Und trotzdem ist das nur die eine Seite. Ehe Hilpert so tief fiel, war er ein gefragter Mann, immer umstritten, aber auch hofiert und protegiert von Brandenburgs Regierenden. Er pflegte enge Kontakte bis in die Spitze der damaligen SPD-CDU-Regierung unter Ministerpräsident Matthias Platzeck (SPD). Ohne die Fördermillionen des Landes gäbe es das Resort nicht. Politiker aller Couleur gingen hier ein und aus, im Resort wurde das rot-rote Bündnis besiegelt. Und sein Geschäftspartner, der exzellent vernetzte frühere „Bild“-Chefredakteur Hans-Hermann Tiedje besorgte Bundesprominenz. Helmut Kohl war da, Friedrich Merz redete zur Eröffnung. Am Schwielowsee tagten die Finanzminister der G8-Staaten, im Resort wurde der damalige SPD-Chef Kurt Beck gestürzt.

Es reichte nie

Und Hilpert, der schon zu DDR-Zeiten für das Koko-Imperium von SED-Devisenbeschaffer Alexander Schalck-Golodkowski – auch persönlich – einträgliche Ost-West-Geschäfte machte und inoffizieller Mitarbeiter der Stasi war, hatte das 45-Millionen–Resort ohne Eigenkapital ans Ufer des Schwielowsees geklotzt: Er besorgte Millionendarlehen und Millionen-Fördermittel, bewilligt von der Deutschen Kreditbank (DKB), der Nachfolgerin der früheren DDR-Staatsbank, und von der Brandenburger ILB. Er selbst verdiente dabei Millionen, wie in den Prozessen herauskam: acht Millionen hier, weitere 1,6 Millionen da über sein „Rückvergütungssystem“. Quasi jeder, der einen Auftrag bekam, hatte noch eine Provision an den Privatmann Hilpert zu zahlen. Zum Verhängnis wurde ihm, dass es ihm nicht reichte, er die ILB laut dem Frankfurter Urteil um 2,6 Millionen Euro Fördermittel betrog.

Und trotzdem hat das schwarz-weiße Bild, wonach Brandenburgs Förderbank von einem raffinierten Bösewicht betrogen wurde, immer größere Risse bekommen. In den Prozessen, aber auch durch Enthüllungen danach. Hilpert selbst hatte, anfangs über seine Anwälte, zuletzt auch persönlich, stets erklärt, dass die Firmenkonstruktion für das Resort von Anfang an mit der ILB abgesprochen und abgestimmt gewesen war. Eine damalige ILB-Referatsleiterin und Kronzeugin der Staatsanwaltschaft hatte sich vor dem Landgericht in Widersprüche verstrickt. Gegen sie sind 2017 auch Korruptionsvorwürfe publik geworden.

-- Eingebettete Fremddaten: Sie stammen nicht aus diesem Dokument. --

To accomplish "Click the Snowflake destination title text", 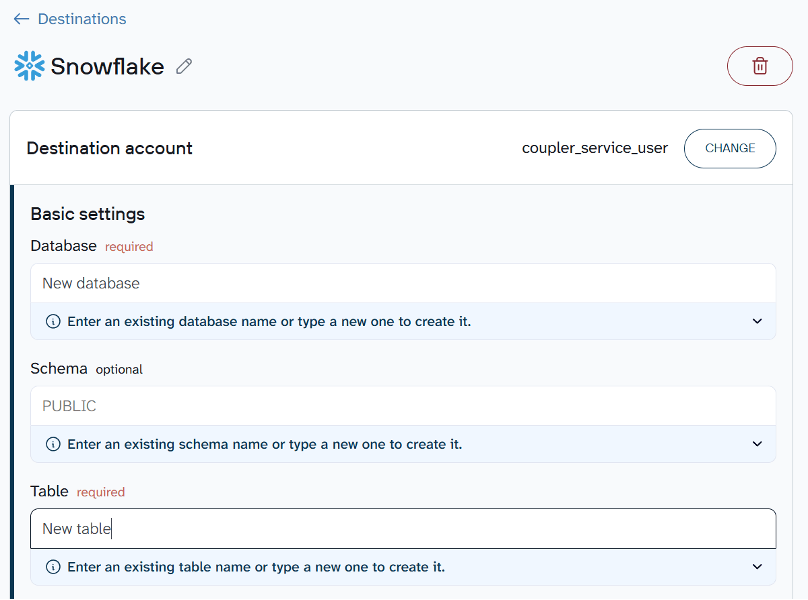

Trotz Krankheit erneut hinter Gitter

Hilpert half das nicht. Auch nicht, dass er sich stets die besten Anwälte nahm. Zuletzt waren es Gerhard Strate, der in Bayern das Justizopfer Gustav Möstl aus der Psychiatrie kämpfte, und Matthias Schöneburg, einer der profiliertesten Strafverteidiger der Hauptstadtregion. Sie konnten ihn nicht davor bewahren, dass er nach eineinhalb Jahren Untersuchungshaft – die ihm angerechnet werden – trotz Krankheit nun noch einmal hinter Gittern muss. Er selbst sah das Resort, das trotz der Negativ-Schlagzeilen gut ausgelastet war und nach der Insolvenz jetzt israelische Besitzer hat, immer als sein Lebenswerk.

Und bislang galt er als einer, der nicht aufgibt. Doch nun findet er sich damit ab, dass er den Kampf verloren hat, fügt sich seinem Schicksal, stellt sich innerlich auf die Haft ein. „Die Leute, die das zu entscheiden hatten, haben entschieden. Ich habe alles getan, was möglich ist“, sagt Hilpert. „Ich vergeude keine Energie mehr. Ich habe keine Lust, keine Kraft und kein Geld mehr.“ Vor ein paar Wochen wurde er als Privatmann vom Berliner Kammergericht zur Zahlung von drei Millionen Euro an die ILB verurteilt. Aber eines hat er sich noch vorgenommen: „Ich werde irgendwann ein Buch schreiben.“ Es dürfte in Brandenburg einige geben, denen das nicht behagt.